- [WORK ITEM] Would you restate the entries below exactly, keeping every line?

- [EXTRACTED RECORDS]
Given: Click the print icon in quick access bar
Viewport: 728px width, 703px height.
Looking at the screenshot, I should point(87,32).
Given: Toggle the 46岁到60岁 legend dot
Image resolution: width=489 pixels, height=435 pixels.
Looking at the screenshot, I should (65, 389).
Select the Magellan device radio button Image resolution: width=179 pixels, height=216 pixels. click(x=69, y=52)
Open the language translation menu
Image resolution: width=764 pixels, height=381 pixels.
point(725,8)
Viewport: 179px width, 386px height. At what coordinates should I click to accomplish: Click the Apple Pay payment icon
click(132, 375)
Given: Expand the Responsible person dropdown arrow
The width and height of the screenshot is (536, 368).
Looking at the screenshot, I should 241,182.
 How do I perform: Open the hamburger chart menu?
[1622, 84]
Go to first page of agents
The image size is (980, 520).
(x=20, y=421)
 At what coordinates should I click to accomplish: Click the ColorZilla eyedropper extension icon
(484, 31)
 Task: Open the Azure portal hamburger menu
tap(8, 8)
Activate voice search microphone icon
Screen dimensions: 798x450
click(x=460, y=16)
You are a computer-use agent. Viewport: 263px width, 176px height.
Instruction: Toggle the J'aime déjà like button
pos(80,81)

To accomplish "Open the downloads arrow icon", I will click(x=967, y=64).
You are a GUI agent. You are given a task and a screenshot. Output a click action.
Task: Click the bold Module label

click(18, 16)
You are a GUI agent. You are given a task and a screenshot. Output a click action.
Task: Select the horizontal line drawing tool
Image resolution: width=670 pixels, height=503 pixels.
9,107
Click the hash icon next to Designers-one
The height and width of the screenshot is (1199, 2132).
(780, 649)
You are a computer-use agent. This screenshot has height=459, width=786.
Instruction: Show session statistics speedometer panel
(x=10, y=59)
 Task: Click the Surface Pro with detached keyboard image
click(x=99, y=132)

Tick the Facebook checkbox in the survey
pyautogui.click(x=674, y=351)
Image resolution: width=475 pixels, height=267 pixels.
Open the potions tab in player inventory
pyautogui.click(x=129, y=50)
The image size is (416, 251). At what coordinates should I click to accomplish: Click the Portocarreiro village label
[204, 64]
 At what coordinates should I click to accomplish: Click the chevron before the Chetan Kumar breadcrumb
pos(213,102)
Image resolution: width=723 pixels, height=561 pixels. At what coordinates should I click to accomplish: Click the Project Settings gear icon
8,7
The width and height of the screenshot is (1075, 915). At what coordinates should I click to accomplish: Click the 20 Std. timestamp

- [ANSWER BOX]
Given: Click the print icon in quick access bar
Viewport: 728px width, 703px height.
Looking at the screenshot, I should point(87,32).
Given: Toggle the 46岁到60岁 legend dot
Image resolution: width=489 pixels, height=435 pixels.
Looking at the screenshot, I should (65, 389).
Select the Magellan device radio button Image resolution: width=179 pixels, height=216 pixels. click(x=69, y=52)
Open the language translation menu
Image resolution: width=764 pixels, height=381 pixels.
point(725,8)
Viewport: 179px width, 386px height. At what coordinates should I click to accomplish: Click the Apple Pay payment icon
click(132, 375)
Given: Expand the Responsible person dropdown arrow
The width and height of the screenshot is (536, 368).
Looking at the screenshot, I should 241,182.
 How do I perform: Open the hamburger chart menu?
[1622, 84]
Go to first page of agents
The image size is (980, 520).
(x=20, y=421)
 At what coordinates should I click to accomplish: Click the ColorZilla eyedropper extension icon
(484, 31)
 Task: Open the Azure portal hamburger menu
tap(8, 8)
Activate voice search microphone icon
Screen dimensions: 798x450
click(x=460, y=16)
You are a computer-use agent. Viewport: 263px width, 176px height.
Instruction: Toggle the J'aime déjà like button
pos(80,81)

To accomplish "Open the downloads arrow icon", I will click(x=967, y=64).
You are a GUI agent. You are given a task and a screenshot. Output a click action.
Task: Click the bold Module label

click(18, 16)
You are a GUI agent. You are given a task and a screenshot. Output a click action.
Task: Select the horizontal line drawing tool
Image resolution: width=670 pixels, height=503 pixels.
9,107
Click the hash icon next to Designers-one
The height and width of the screenshot is (1199, 2132).
(780, 649)
You are a computer-use agent. This screenshot has height=459, width=786.
Instruction: Show session statistics speedometer panel
(x=10, y=59)
 Task: Click the Surface Pro with detached keyboard image
click(x=99, y=132)

Tick the Facebook checkbox in the survey
pyautogui.click(x=674, y=351)
Image resolution: width=475 pixels, height=267 pixels.
Open the potions tab in player inventory
pyautogui.click(x=129, y=50)
The image size is (416, 251). At what coordinates should I click to accomplish: Click the Portocarreiro village label
[204, 64]
 At what coordinates should I click to accomplish: Click the chevron before the Chetan Kumar breadcrumb
pos(213,102)
Image resolution: width=723 pixels, height=561 pixels. At what coordinates should I click to accomplish: Click the Project Settings gear icon
8,7
The width and height of the screenshot is (1075, 915). At what coordinates should I click to accomplish: Click the 20 Std. timestamp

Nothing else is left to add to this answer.